A history of fabrics, colors, and trims reflecting a century of women's interpretations of style.
Affordability and Availability
Fashion magazines, catalogs, and department stores brought fashion awareness in the 19th century to increasingly larger audiences up and down the economic ladder. Innovations like the sewing machine, paper patterns, and factory-produced textiles made fashion ever more affordable. By the turn of the 20th century, fashion as a lifestyle choice permeated American culture. Technology democratized fashion.
The emerging paraprofessional workforce of clerks and office assistants often found themselves clothing poor. Like the department store clerks below, their jobs required a professional wardrobe. But many lacked time to sew their own. Meager wages left them chronically short on cash to invest in high quality, ready-made garments. Consequently, they cycled through disposable, fast fashion.

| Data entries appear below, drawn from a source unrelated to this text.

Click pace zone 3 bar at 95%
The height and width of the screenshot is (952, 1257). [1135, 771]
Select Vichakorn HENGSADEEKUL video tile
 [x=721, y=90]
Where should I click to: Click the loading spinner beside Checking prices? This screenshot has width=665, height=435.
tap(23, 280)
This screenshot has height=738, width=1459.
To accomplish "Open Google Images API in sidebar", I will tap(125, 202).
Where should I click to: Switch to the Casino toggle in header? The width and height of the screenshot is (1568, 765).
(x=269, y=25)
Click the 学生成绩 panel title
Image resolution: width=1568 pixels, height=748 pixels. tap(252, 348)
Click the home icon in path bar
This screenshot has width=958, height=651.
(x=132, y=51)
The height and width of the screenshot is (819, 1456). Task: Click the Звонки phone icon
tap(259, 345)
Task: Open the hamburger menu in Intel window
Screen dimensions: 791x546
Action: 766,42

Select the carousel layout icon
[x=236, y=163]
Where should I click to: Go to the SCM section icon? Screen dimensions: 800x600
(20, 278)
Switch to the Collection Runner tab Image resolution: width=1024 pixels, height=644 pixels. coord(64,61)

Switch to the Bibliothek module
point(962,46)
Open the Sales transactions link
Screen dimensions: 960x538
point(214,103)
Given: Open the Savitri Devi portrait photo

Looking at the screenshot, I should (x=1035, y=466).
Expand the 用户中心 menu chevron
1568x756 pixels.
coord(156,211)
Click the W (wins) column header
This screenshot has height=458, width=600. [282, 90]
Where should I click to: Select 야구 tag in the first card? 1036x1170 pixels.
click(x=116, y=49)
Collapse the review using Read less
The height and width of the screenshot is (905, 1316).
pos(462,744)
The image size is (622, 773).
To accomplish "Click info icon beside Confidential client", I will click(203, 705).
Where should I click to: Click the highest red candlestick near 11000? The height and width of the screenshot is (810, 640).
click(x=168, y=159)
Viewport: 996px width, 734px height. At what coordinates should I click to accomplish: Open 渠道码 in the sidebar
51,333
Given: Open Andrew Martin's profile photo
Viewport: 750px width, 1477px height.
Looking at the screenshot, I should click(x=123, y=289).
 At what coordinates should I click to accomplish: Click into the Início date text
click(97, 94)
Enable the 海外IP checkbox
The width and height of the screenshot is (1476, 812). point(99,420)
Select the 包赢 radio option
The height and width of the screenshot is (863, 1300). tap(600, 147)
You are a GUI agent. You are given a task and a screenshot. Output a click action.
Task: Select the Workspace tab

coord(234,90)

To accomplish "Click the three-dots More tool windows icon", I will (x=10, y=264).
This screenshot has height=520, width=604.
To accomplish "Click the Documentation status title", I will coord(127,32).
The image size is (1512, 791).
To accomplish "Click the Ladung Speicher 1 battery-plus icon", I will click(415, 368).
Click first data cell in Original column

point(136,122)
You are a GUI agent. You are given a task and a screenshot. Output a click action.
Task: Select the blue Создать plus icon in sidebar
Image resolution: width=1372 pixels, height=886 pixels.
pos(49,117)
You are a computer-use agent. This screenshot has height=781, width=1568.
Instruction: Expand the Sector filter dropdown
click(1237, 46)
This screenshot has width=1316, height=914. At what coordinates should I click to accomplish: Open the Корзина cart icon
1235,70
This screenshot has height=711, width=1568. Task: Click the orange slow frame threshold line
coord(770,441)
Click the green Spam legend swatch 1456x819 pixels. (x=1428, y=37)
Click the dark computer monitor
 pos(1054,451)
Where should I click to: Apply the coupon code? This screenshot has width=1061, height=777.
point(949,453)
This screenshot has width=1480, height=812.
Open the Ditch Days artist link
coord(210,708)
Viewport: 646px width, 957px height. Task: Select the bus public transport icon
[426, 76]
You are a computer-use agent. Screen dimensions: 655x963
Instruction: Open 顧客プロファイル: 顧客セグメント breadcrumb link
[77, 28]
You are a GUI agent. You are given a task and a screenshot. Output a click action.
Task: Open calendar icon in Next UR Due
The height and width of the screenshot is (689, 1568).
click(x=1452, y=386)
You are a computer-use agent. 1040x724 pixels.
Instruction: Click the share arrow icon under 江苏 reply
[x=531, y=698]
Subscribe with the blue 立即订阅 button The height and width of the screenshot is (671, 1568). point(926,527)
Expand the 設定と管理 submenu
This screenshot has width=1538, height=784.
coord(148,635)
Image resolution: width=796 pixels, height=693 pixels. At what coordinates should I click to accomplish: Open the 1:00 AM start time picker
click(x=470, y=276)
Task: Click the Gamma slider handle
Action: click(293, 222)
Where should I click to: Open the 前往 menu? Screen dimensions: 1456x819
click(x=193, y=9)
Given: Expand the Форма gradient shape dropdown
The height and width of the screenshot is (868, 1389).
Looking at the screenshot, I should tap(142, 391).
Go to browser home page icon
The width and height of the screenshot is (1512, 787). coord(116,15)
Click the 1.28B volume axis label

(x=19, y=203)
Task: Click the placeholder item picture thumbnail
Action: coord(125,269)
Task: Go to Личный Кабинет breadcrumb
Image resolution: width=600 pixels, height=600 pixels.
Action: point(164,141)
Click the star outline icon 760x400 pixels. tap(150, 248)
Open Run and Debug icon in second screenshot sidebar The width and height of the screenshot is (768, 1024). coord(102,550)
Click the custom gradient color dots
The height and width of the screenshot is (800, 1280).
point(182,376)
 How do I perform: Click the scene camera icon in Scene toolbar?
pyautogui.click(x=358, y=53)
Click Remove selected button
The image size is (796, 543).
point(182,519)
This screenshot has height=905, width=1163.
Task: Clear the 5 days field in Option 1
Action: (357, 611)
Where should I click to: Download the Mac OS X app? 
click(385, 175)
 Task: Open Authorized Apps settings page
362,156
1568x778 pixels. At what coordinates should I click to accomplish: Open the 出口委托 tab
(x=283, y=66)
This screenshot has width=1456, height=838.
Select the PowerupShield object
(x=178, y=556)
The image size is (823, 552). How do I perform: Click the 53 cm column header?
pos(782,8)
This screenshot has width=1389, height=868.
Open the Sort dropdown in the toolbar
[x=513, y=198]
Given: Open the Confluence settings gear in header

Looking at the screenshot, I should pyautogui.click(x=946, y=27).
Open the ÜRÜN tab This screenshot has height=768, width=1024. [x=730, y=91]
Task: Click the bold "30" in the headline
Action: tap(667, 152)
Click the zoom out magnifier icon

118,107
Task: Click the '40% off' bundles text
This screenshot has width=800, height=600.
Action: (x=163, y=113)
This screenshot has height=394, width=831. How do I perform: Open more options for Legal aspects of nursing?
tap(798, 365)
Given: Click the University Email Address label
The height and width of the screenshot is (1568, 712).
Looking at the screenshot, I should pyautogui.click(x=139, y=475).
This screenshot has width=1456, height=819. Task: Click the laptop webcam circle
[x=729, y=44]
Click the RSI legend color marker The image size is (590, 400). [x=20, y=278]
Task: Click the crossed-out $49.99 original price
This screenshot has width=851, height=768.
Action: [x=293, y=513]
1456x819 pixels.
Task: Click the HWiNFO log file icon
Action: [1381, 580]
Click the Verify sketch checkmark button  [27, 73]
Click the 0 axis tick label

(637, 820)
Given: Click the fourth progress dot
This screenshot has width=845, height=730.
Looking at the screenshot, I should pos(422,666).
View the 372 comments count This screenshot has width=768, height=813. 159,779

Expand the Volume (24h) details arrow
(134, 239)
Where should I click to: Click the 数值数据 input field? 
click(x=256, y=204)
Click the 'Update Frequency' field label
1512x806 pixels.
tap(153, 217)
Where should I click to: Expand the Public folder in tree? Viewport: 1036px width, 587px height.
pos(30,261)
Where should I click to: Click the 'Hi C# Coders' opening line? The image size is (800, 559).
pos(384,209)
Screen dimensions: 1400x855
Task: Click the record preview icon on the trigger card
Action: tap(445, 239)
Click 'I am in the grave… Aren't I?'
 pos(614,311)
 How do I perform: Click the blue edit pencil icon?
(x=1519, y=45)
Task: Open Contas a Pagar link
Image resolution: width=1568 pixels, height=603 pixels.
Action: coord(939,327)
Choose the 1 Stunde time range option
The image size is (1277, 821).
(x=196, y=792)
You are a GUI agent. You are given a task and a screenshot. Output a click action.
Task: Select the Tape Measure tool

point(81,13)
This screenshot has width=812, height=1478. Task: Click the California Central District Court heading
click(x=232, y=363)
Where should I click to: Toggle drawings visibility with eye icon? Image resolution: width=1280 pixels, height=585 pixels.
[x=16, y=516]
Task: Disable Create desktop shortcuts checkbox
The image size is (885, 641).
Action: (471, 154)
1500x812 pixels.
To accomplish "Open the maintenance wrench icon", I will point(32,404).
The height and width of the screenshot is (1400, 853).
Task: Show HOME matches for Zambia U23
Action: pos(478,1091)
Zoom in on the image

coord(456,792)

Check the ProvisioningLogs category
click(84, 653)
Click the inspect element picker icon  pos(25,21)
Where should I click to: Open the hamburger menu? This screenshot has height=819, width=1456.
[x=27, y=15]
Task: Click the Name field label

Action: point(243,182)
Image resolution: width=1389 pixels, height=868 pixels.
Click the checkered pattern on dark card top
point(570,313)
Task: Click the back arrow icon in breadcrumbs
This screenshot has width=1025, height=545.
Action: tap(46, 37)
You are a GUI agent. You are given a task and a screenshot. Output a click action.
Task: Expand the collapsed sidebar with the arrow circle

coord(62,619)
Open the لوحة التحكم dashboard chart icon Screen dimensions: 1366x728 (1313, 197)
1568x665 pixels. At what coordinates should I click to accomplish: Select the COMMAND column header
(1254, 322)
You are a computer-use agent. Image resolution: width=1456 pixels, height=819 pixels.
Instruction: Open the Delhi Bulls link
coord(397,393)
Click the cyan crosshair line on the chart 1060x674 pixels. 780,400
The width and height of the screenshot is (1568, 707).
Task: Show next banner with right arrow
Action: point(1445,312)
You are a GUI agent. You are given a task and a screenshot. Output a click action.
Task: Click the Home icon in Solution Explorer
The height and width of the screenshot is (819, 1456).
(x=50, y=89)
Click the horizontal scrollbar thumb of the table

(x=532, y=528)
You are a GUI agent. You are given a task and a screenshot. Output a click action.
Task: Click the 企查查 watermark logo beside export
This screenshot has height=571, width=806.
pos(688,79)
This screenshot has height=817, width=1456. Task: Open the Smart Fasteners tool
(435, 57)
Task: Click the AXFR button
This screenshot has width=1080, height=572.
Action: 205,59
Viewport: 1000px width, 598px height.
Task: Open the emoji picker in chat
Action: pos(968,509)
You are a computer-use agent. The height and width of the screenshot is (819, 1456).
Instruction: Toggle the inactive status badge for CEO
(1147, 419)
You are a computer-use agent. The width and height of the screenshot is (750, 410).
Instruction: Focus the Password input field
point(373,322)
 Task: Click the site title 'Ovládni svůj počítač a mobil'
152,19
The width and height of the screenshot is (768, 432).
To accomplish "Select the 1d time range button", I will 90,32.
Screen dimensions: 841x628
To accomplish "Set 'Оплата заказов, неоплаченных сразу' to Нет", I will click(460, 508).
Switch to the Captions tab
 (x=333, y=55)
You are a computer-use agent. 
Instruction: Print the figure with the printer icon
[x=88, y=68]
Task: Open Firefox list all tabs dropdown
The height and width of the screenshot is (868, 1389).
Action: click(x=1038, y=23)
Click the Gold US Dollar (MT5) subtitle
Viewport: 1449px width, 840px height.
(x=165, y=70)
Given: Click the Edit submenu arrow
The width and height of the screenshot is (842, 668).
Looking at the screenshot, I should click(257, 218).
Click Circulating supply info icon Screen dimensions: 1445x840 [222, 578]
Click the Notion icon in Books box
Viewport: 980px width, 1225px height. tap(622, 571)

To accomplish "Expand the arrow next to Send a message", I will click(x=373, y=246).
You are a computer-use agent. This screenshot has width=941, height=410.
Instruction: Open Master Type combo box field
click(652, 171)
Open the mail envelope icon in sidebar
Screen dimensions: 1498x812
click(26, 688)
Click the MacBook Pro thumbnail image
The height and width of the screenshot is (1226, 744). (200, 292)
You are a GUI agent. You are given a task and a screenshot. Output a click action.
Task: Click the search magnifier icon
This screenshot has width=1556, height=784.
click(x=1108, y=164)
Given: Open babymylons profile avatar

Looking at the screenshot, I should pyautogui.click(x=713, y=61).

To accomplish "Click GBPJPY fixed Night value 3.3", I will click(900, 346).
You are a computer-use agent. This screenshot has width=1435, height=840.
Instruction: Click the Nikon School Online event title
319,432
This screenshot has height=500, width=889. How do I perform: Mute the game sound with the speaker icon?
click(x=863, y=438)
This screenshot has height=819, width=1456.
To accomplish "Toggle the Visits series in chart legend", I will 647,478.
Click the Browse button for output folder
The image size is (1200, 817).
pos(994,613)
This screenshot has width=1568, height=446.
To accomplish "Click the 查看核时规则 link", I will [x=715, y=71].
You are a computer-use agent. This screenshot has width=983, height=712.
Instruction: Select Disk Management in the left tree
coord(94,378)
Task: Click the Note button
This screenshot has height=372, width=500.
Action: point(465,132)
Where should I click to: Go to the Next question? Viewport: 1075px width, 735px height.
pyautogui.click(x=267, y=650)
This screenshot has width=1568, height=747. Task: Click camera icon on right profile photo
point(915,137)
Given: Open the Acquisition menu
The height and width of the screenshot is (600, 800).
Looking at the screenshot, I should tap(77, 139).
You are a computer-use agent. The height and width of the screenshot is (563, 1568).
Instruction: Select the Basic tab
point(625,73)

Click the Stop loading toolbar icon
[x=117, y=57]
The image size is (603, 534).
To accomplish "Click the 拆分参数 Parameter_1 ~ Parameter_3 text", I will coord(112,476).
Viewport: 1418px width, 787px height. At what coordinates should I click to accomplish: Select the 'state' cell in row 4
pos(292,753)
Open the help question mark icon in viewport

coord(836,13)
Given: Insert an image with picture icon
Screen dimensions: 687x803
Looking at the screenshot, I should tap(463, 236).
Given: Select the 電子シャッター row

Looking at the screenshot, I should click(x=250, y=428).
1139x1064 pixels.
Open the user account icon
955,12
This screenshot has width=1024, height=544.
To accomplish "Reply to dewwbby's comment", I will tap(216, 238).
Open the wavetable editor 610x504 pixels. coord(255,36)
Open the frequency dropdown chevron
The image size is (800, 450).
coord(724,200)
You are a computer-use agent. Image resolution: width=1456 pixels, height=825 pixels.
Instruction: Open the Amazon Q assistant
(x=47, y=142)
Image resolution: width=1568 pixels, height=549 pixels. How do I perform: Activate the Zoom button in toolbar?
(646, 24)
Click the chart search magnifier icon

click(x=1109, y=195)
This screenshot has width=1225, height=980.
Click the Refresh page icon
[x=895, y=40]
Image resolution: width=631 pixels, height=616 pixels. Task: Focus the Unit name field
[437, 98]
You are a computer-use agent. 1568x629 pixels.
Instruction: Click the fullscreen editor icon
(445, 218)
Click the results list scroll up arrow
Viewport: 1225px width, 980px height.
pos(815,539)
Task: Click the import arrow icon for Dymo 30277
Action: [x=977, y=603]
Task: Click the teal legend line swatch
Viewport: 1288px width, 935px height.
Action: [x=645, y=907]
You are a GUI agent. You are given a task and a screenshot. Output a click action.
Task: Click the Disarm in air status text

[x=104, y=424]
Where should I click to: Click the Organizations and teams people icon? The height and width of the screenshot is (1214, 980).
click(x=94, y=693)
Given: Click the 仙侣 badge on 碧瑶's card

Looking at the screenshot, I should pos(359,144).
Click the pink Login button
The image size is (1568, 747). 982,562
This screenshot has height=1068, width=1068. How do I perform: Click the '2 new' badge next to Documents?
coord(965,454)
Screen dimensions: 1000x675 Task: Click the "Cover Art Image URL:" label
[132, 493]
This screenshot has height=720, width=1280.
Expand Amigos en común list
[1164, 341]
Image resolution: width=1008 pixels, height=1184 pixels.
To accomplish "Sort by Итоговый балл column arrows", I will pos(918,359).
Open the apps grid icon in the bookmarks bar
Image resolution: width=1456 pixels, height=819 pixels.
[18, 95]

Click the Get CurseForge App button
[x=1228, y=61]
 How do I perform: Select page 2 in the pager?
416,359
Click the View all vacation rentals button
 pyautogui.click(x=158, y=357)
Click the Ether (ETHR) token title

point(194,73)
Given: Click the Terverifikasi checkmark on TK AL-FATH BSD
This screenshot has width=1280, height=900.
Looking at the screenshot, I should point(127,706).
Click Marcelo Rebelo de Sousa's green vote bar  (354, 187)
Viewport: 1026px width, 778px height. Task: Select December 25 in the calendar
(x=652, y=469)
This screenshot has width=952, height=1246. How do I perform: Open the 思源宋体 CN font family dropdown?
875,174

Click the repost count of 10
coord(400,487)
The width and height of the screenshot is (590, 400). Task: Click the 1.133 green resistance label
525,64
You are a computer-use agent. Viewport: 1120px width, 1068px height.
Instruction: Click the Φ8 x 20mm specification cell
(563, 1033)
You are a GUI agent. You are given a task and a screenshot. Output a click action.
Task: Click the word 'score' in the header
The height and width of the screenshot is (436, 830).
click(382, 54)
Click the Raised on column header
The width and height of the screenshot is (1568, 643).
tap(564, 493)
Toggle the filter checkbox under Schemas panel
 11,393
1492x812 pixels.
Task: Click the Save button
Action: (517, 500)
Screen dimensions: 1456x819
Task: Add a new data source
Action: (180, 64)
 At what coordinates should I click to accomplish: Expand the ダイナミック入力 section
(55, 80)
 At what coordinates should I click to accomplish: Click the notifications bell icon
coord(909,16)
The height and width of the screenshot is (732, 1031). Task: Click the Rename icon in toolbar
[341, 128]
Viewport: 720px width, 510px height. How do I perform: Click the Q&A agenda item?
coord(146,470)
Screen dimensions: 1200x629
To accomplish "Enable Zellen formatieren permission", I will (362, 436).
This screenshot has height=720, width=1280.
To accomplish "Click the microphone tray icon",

The predominantly Jewish garment workers of New York's Lower East Side developed a reputation for flashy interpretations of current styles. The "wide sidewalks show[ed] more fashion to the square foot on Sunday than any other part of the city," according to the New York Tribune. Skilled professional sewers, they collected scraps, purchased cheap fabric from pushcart vendors, and "Americanized" themselves through fashion.
Upwardly mobile African American women girded themselves with fashion. Spelman College's dress code required that skirts not "be too short or too narrow, and necks to be high enough to avoid any appearance of immodesty." Dress expressed character. Home sewing skills produced eminently respectable wardrobes.
The simplified silhouettes of the 1920s reduced the cost of manufactured clothing. An increasing number of women in the workforce decided that purchasing ready-made was easier than making at home. Marketing changed to emphasize the non-economic benefits of sewing at home, especially the higher quality and better fit of home sewn clothes.
A post-war shift towards conformity emphasized the importance for women to socialize and fit in. Popular media further encouraged a vision of the American woman's ideal lifestyle characterized by the need for an extensive wardrobe. The right kinds of clothing were critical to social acceptance.
Sewing marketing in the 40s and 50s identified a new consumer: the American teenage girl. Starting in 1946, Singer—the country's largest sewing machine manufacturer—ran a 20-year campaign offering the Singer Teen-Age Sewing course to girls aged 12 to 17. Advertising sold home sewing as the creative, cost-effective pathway to a wardrobe sure to ensure a busy social calendar and snag the ideal boyfriend.